Two nights ago a tiny woman, probably in her 40's, who just left the Nelly concert asked me for a directions to the Four Seasons hotel. We were standing in Love Park at the time, and I was on the phone, but that didn’t stop her from coming up to me and asking. When I told her to hold on a moment, she became visibly upset. Fuming, she noted that she thought the Nelly concert would be all country music (She was fooled by his duet with Tim McGraw, as so many of us have been!), so she was having a disappointing evening. Seeing that this walking privacy violation wasn’t going to leave me alone or give me a minute to talk, I hung up the phone and I started to tell her where the hotel was (2 blocks away, not rocket science). Though I was very clear, she said I was too confusing and asked if I would just walk her there.
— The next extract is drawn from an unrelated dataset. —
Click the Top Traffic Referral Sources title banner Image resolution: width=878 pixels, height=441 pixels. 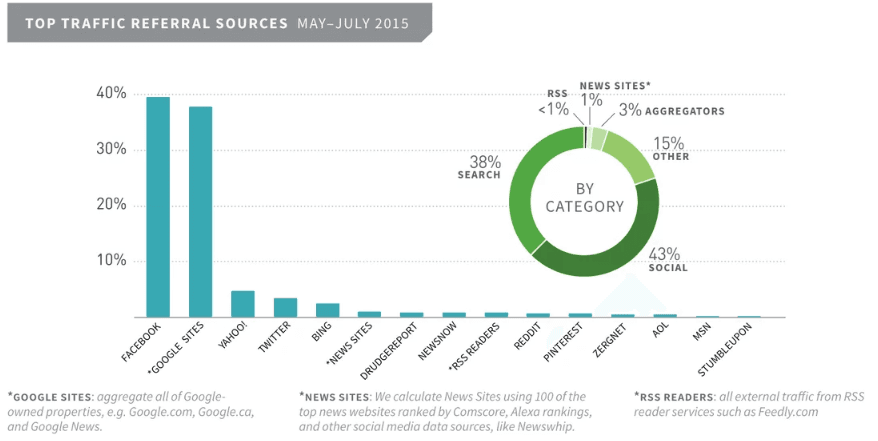tap(219, 23)
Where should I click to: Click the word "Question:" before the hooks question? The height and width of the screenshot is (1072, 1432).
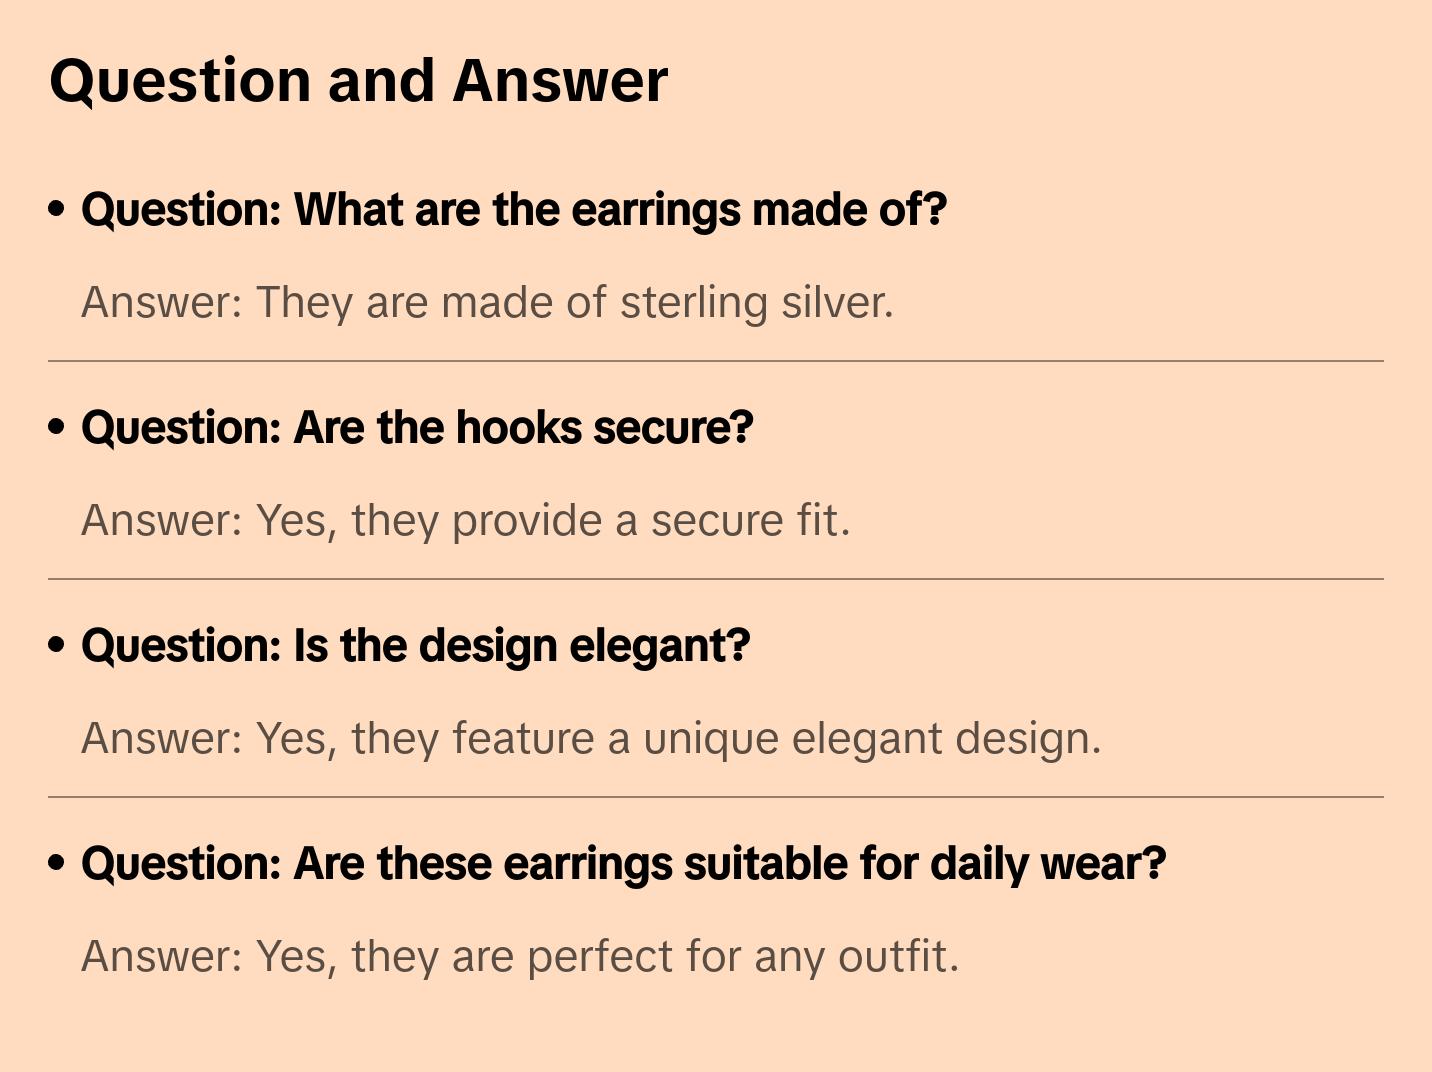tap(181, 428)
I told her I would take her as far as I could that wasn’t out of my way. She was pissed, but I think she saw that I clearly drove a hard bargain. On the way there she asked me, in earnest for a piggy back ride. I said no. She asked if we could exchange shoes. I said no. Normally one would assume another is joking when one gets asked these questions by one who is a stranger. But this one stranger had the look of crazy in her eyes, the kind of crazy that would have hopped on my back regardless of my permission. So, my level of success in this situation would be measured whether I escaped her without having to physically throw her off of me. She told me she had just moved to Reading, PA, where she had been mugged 3 times since moving there. I said, “Maybe you shouldn’t talk to strangers so much.” She said, “Maybe YOU shouldn’t talk to strangers. How would you like to give me a ride to Reading?” My frozen fake smile was now just the memory of a real smile that used to reside in that part of my face. I wished her well and parted from her at that corner.

I made a mental note to fix whatever is within me that attracts crazy strangers.

A woman in an elevator the other night was pissed that the hotel dance party had to end at 1:00 am. I apologized for her loss. She, as wide as she was tall, assured me that it was because Pennsylvania is a “stupid, blue state,” so that’s why all the bars close early. I can’t even begin to know what she meant by that.

Not to mention there are people in this city who say things like this and this.

Philly has its share of crazy.


  • At 11:18 PM, Blogger jg said…

    this is the type of post that only someone from a stupid blue state could write. obviously.

  • At 12:30 AM, Blogger xxx said…

    i want to be a stick figure when i get married too.

  • At 12:30 AM, Anonymous computerhands said…

    This comment has been removed by a blog administrator.